The US and Australian leaders agreed to a deal under which the Biden administration will help develop Australia’s missile manufacturing capabilities. Australia will provide the missiles to the US, including to facilitate the US-NATO war effort in Ukraine, and will stockpile them in the country.

The broader focus of the statement was on “supply chain security.” In addition to the missile pact, the US and Australia earlier this year signed an agreement integrating their policies on critical minerals. Increasingly, those industries necessary for war production are being fortified and weaned off from their dependence on China for these vital raw materials in preparation for an actual conflict in the region.

The US and Australian officials “declared Enhanced Space Cooperation as a new Force Posture Initiative to enable closer cooperation in this critical operational domain. They also announced their intent to increase space integration and cooperation in existing operations and exercises.”

What this concretely means is being hidden from the population. Defence Minister Marles was asked by a journalist if Australia and the US had undertaken to develop space weapons targeting China. He refused to answer, made vague comments about the importance of the program and said it was likely that no Australian government would ever say more on the matter.

Over the past two months, US generals, together with hawkish think-tanks, have increasingly emphasised the importance of space warfare on the pretext of responding to purported threats from Russia and China. The US military has refused to disclose its space weapons systems, but senior figures have declared that America is ready to “fight tonight” in a space war.
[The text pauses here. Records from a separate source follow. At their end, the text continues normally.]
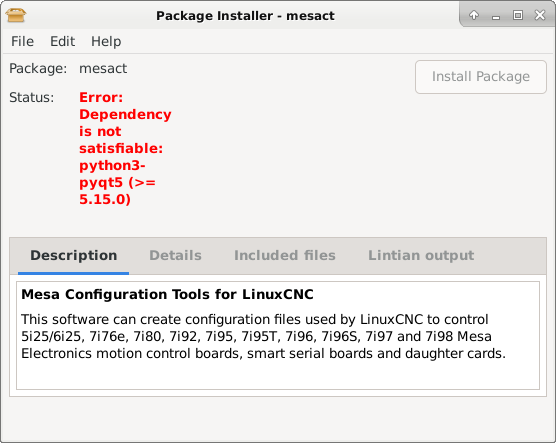Viewport: 556px width, 443px height.
Task: Click the 'Status:' label
Action: (x=32, y=97)
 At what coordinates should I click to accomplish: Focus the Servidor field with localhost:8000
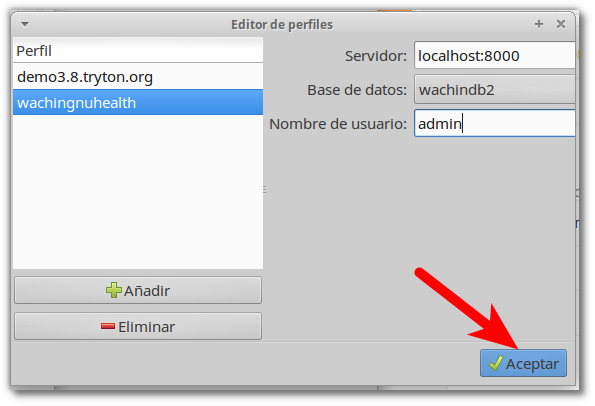tap(494, 56)
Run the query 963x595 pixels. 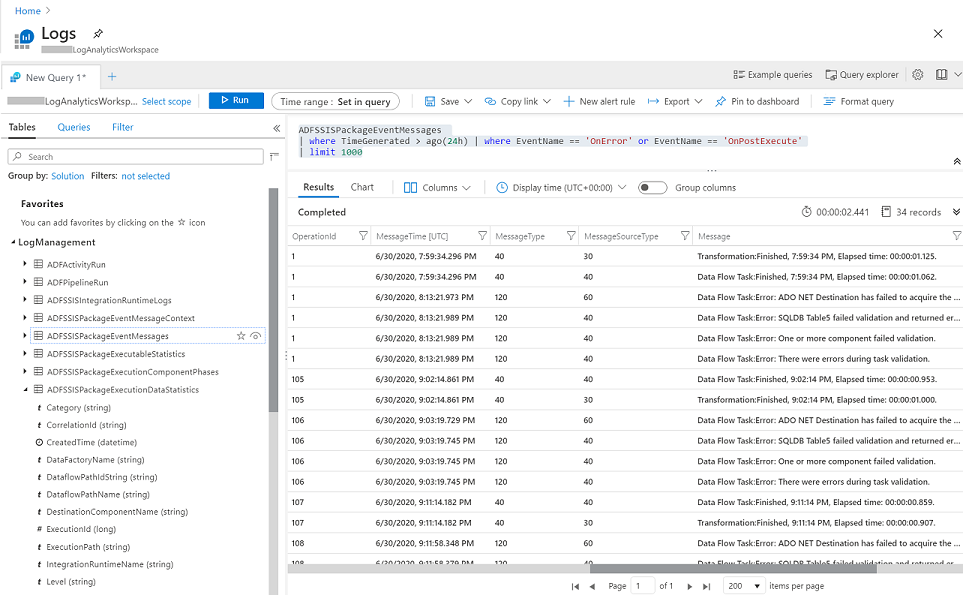237,101
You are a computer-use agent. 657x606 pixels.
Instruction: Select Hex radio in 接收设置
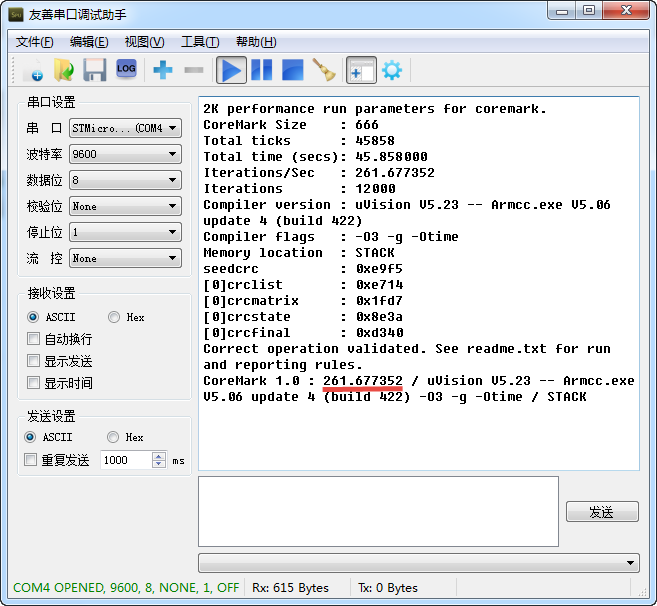tap(114, 317)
In this context, it seems likely that the US-Australian deal could relate to weapons or systems that would be used to destroy Chinese and Russian satellite systems in the event of war.

That only underscores the fact that what is being prepared is a conflict of unprecedented and catastrophic proportions. The Labor government is completing Australia’s transformation into a frontline state in such a war.

That is entirely in keeping with the turn by imperialist governments everywhere to militarism to offset their own crisis and to project outwards the immense social tensions that are building up amid a breakdown of capitalism. The fight against war is thus a fight against the Labor government, the capitalist system and its defenders.